**GIVEN RECORDS**
* * * * * * * * *
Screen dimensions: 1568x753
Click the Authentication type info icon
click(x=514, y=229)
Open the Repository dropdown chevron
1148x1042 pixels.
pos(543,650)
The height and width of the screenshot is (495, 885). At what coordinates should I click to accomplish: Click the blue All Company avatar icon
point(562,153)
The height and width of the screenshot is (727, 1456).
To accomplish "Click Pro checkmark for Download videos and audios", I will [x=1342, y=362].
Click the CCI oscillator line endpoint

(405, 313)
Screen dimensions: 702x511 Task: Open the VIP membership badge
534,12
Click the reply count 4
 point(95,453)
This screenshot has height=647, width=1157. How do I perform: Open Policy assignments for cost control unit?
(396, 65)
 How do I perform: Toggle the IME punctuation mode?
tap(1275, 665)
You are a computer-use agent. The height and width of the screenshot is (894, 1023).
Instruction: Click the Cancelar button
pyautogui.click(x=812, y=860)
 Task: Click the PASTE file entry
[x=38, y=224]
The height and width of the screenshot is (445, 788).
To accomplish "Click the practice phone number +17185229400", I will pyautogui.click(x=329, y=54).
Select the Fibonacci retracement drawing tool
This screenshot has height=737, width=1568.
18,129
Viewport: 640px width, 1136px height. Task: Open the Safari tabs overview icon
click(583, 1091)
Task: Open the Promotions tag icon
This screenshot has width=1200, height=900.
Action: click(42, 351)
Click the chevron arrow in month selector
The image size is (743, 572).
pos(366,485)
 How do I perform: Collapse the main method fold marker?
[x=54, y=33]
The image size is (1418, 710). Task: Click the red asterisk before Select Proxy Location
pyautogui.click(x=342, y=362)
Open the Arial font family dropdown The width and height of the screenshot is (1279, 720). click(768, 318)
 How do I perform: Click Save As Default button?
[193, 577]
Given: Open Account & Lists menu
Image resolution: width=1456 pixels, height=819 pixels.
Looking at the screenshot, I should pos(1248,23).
* * * * * * * * *
**WHAT YOU WILL DO**
In the listing above, find the line containing "Viewport: 640px width, 1136px"; that line and every line after it, through the last, are to be retyped exactly.

**OUTPUT FOR THIS EXERCISE**
Viewport: 640px width, 1136px height. Task: Open the Safari tabs overview icon
click(583, 1091)
Task: Open the Promotions tag icon
This screenshot has width=1200, height=900.
Action: click(42, 351)
Click the chevron arrow in month selector
The image size is (743, 572).
pos(366,485)
 How do I perform: Collapse the main method fold marker?
[x=54, y=33]
The image size is (1418, 710). Task: Click the red asterisk before Select Proxy Location
pyautogui.click(x=342, y=362)
Open the Arial font family dropdown The width and height of the screenshot is (1279, 720). click(768, 318)
 How do I perform: Click Save As Default button?
[193, 577]
Given: Open Account & Lists menu
Image resolution: width=1456 pixels, height=819 pixels.
Looking at the screenshot, I should pos(1248,23).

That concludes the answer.